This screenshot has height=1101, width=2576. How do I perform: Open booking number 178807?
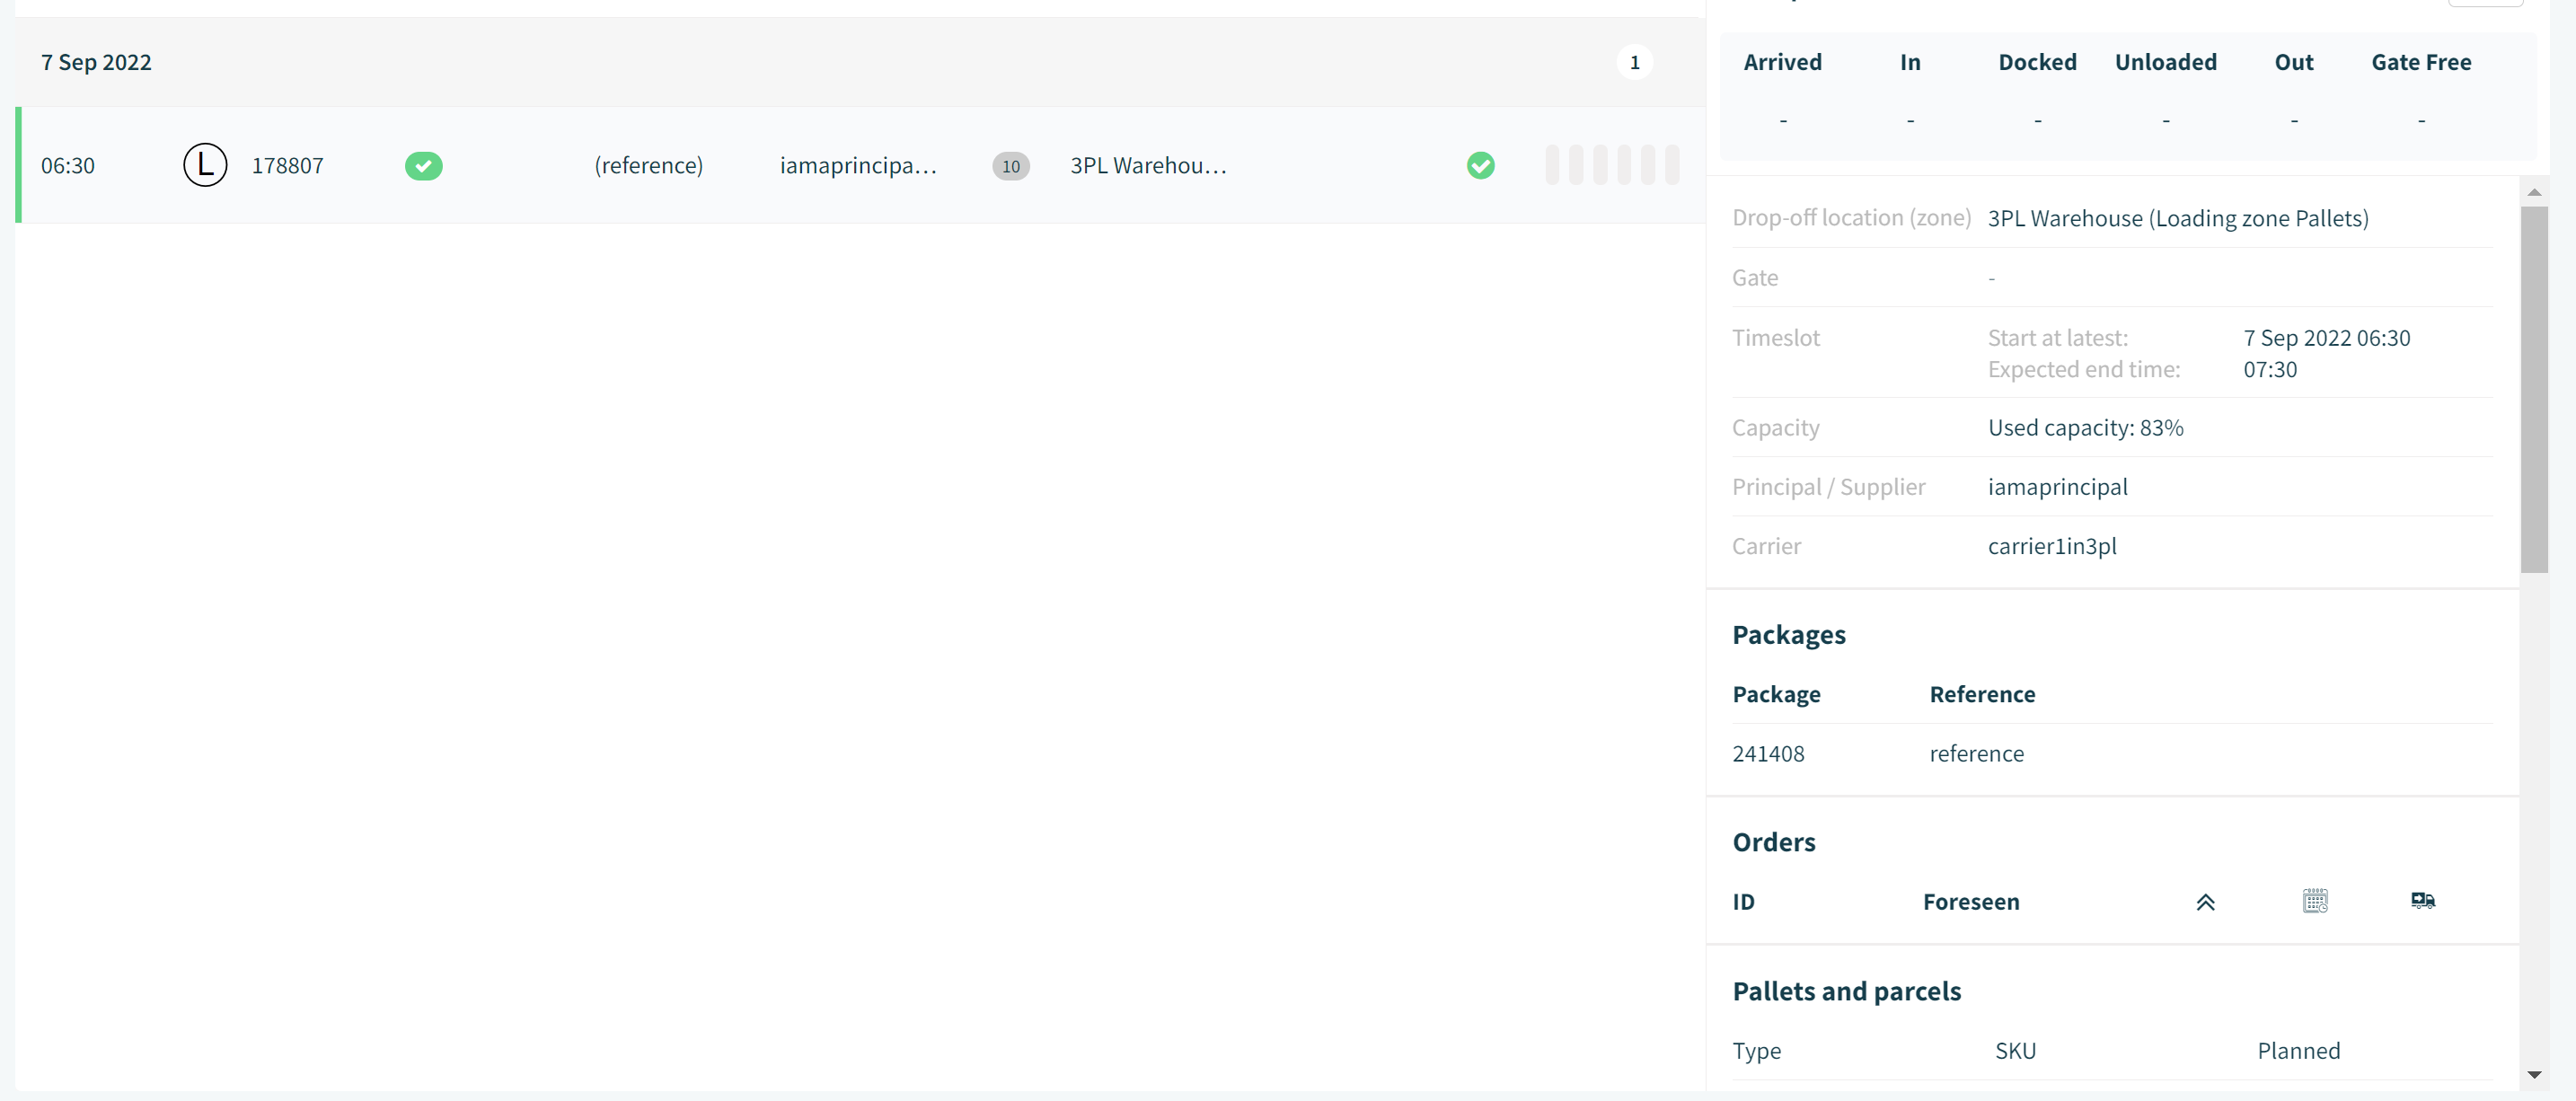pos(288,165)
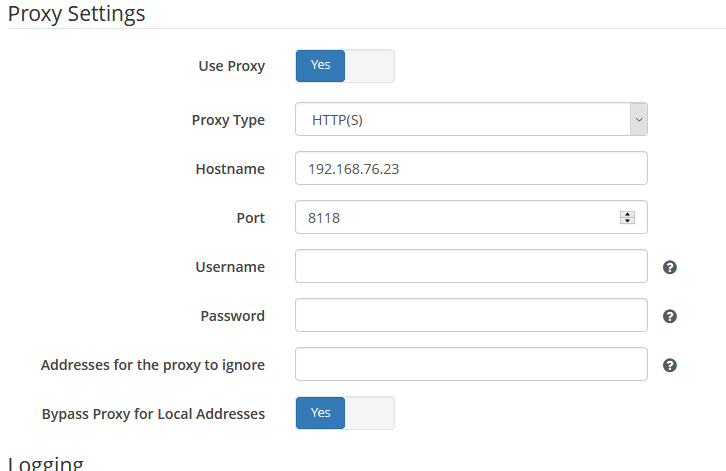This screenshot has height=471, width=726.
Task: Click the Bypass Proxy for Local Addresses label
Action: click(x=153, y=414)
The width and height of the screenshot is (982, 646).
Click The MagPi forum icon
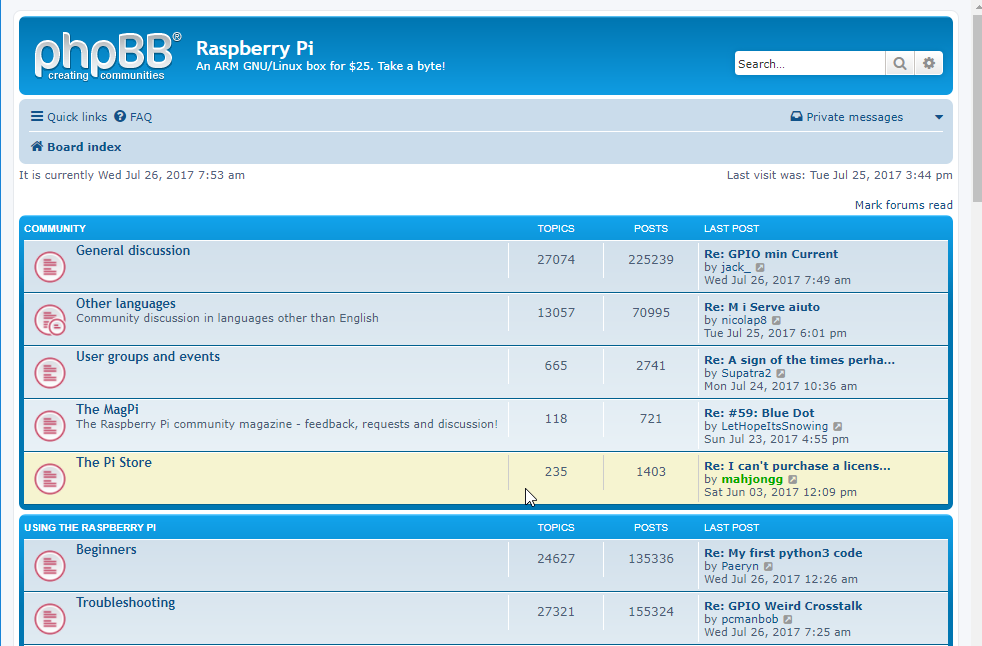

**Work item**
Copy out all the records exactly as they read, and omit the pictures.

**Task output**
This screenshot has height=1101, width=2576. How do I perform: Open booking number 178807?
pos(288,165)
This screenshot has height=471, width=726.
Task: Click the Bypass Proxy for Local Addresses label
Action: click(x=153, y=414)
The width and height of the screenshot is (982, 646).
Click The MagPi forum icon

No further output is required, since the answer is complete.